The Puruhá are an indigenous people of Ecuador. Their traditional area in the highlands of the Andes Mountains includes much of Chimborazo Province and parts of Bolívar Province.

== History ==
In the early period they grew subsistence crops, raised guinea pigs, and were part of trade with the Inca before the latter took over the Andean region in the 15th century. In the sixteenth century, at the time of the Spanish invasion and conquest, the population may have been as high as 155,000. The numbers of Puruha and Quechua peoples declined dramatically after that because of high mortality from new infectious diseases carried by Spanish colonists. This led to widespread social disruption and more deaths. By the eighteenth century, few speakers of the Puruhá language remained. The indigenous peoples had largely shifted to speaking Quechua languages, introduced by the Inca with their takeover in the 15th century.
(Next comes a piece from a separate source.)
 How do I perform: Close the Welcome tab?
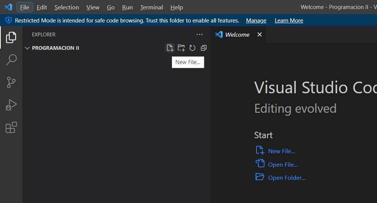click(259, 34)
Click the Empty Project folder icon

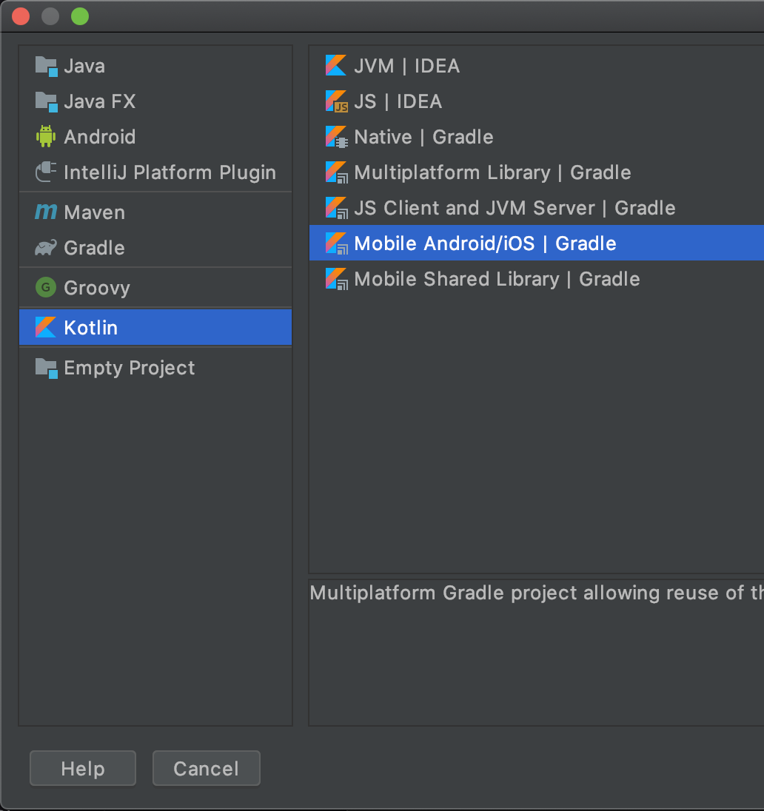point(46,368)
Leaders of the local Catholic Church had preferred that the indigenous people speak Quechua, as high-ranking Spaniards had intermarried with the Inca peoples. The change in language adversely affected the ability of the Puruhá to maintain the distinctiveness of their culture from Quechua peoples.

After the eighteenth century, the Puruhá arose in unrest against rulers from time to time. In 1871 there was a rebellion of indigenous people against the ruling class of Chimborazo Province over issues of taxation and labor drafts. It included many Puruhá and was led by Fernando Daquilema. The Riobamba Canton was the main area of fighting in the region.
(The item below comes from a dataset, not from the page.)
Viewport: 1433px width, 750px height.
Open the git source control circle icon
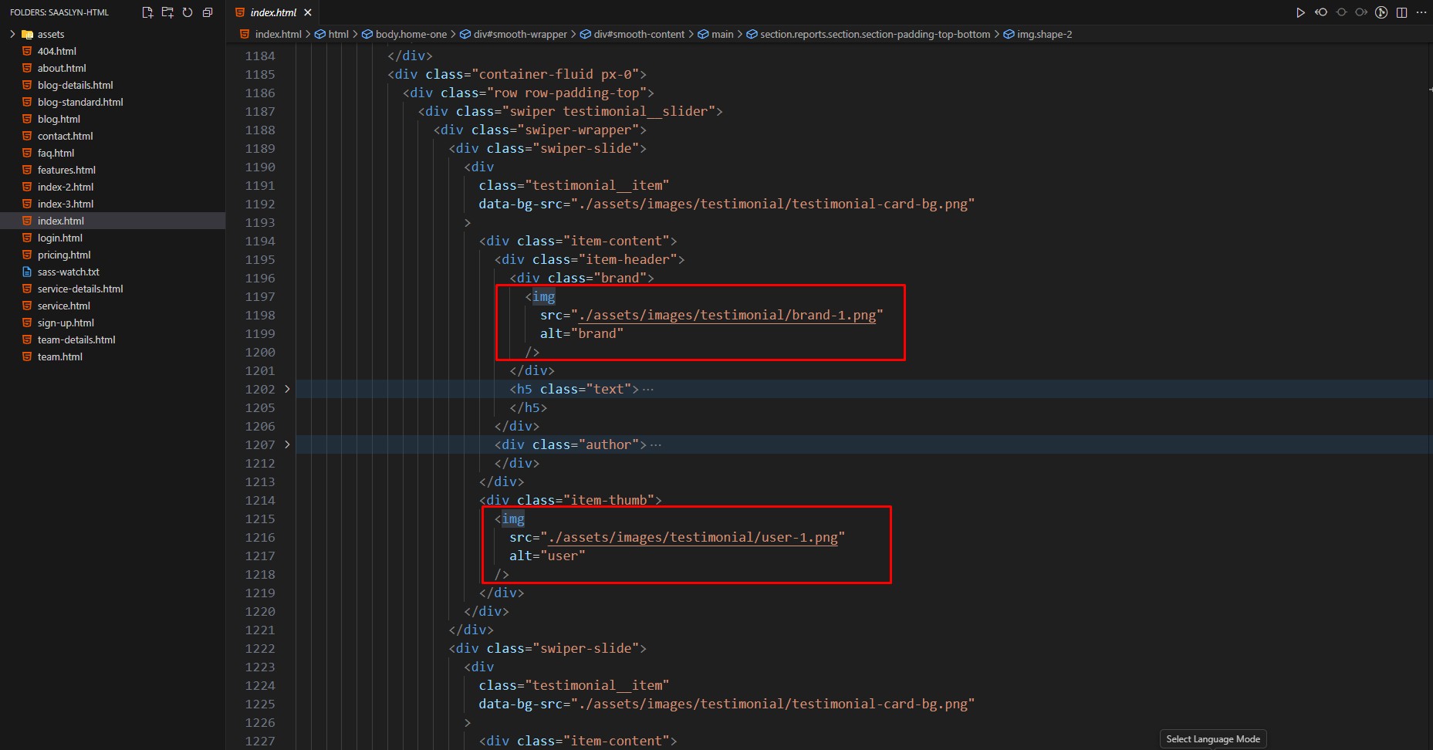click(x=1381, y=12)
During the rebellion, whites and mestizos were expelled from Punín. Despite some initial successes, the movement ultimately failed. Many of the Puruhá received amnesty from the Gabriel García Moreno government. A few leaders, including Daquilema, were executed. The rebellion has had legendary status in the province's history among the indigenous peoples.

== Religion ==
The traditional religion was led by jambiri (medicine people or shamans). The people believed that the gods were linked to the mountains, which were sacred and dominated the skyline of the region. The people offered the gods tobacco and rum, as were typical offerings also in other Andean traditional religions.

Catholic Christianity is a syncretic faith, and many of the Puruhá gradually combined their traditional ideas with their understanding and practice of Catholicism. The economic and political power of the upper class, composed largely of European and mestizo Ecuadorians, has continued to be resented by many indigenous peasants, who feel unfairly discriminated against, especially economically.
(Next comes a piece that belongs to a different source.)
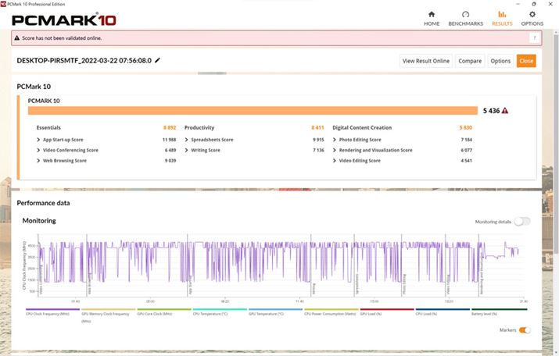559x356 pixels.
Task: Open the HOME page icon
Action: pyautogui.click(x=432, y=15)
In the 1960s, Protestant Evangelicalism became increasingly popular as an alternative to Catholicism, considered to support the upper over the lower classes. In addition, many Puruhá were attracted to the teetotalism of the missionaries. Commercial alcohol liquor was increasingly expensive, and the Puruha also recognized the damage done to their people by alcohol abuse. By absolutely rejecting alcohol, the Puruhá believed they were improving their condition as a people. Evangelical missionaries were considered to have a general emphasis on healthy living.